Stored items
....
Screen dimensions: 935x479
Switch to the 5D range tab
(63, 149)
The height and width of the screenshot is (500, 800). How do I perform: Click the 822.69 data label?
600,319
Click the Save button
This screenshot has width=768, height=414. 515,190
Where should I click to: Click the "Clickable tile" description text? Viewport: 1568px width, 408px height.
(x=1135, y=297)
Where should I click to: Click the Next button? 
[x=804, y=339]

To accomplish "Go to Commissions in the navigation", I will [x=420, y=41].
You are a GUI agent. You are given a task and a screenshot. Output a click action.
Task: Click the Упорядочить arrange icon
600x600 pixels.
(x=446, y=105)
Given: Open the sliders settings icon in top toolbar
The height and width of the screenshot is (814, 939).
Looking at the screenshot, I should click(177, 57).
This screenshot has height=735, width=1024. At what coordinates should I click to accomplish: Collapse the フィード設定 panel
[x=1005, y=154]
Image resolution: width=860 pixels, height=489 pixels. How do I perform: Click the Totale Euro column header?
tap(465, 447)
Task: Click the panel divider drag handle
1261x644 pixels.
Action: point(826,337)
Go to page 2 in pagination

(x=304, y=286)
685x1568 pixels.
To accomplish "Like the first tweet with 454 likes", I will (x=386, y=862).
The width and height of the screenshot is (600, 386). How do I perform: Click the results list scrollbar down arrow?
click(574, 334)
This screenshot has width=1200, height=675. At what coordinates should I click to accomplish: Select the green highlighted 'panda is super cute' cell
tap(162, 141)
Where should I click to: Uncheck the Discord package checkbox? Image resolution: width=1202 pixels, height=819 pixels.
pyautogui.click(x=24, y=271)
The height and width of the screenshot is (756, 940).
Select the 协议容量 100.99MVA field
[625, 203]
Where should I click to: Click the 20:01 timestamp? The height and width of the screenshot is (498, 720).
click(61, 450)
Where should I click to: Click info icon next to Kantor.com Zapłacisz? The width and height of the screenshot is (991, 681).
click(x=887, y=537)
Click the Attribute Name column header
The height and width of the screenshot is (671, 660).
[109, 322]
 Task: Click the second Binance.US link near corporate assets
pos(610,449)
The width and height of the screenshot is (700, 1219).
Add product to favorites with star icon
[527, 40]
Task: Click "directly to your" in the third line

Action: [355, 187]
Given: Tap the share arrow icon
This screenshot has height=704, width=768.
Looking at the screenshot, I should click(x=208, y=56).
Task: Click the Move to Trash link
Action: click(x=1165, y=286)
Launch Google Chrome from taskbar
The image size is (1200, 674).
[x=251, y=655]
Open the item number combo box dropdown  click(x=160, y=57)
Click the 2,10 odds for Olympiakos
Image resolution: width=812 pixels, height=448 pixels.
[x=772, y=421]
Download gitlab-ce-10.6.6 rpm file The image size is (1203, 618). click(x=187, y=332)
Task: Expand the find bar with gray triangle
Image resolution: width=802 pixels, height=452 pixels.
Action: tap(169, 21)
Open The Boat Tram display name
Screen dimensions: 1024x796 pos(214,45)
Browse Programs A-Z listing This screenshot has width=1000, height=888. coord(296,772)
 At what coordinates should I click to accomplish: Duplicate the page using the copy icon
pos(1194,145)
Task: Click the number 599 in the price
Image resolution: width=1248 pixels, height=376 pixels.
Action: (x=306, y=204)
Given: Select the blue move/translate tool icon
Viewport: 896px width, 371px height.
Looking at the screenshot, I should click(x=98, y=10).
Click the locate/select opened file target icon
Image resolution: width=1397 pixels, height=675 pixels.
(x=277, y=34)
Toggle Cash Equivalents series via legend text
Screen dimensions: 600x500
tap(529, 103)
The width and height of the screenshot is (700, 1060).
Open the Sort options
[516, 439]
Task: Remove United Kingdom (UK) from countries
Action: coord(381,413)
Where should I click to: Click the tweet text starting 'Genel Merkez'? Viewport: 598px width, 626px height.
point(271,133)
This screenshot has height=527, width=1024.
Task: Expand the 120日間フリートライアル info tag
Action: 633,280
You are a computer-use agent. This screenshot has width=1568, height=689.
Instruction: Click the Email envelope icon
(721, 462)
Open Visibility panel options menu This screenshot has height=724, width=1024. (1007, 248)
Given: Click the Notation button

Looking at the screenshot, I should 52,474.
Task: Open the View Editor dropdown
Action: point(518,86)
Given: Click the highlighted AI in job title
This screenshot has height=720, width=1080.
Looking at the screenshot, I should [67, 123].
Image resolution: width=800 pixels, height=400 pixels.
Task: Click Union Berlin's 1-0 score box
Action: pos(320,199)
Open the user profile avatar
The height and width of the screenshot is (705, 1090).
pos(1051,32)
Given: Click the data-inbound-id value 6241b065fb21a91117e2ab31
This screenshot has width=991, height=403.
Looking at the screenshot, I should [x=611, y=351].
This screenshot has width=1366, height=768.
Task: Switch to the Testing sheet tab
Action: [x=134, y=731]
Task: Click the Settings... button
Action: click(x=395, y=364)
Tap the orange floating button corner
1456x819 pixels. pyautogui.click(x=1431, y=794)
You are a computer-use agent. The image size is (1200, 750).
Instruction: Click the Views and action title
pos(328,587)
....
From the entries, copy every line in which the word "will" occurs.

To accomplish "Go to Commissions in the navigation", I will [x=420, y=41].
To accomplish "Like the first tweet with 454 likes", I will (x=386, y=862).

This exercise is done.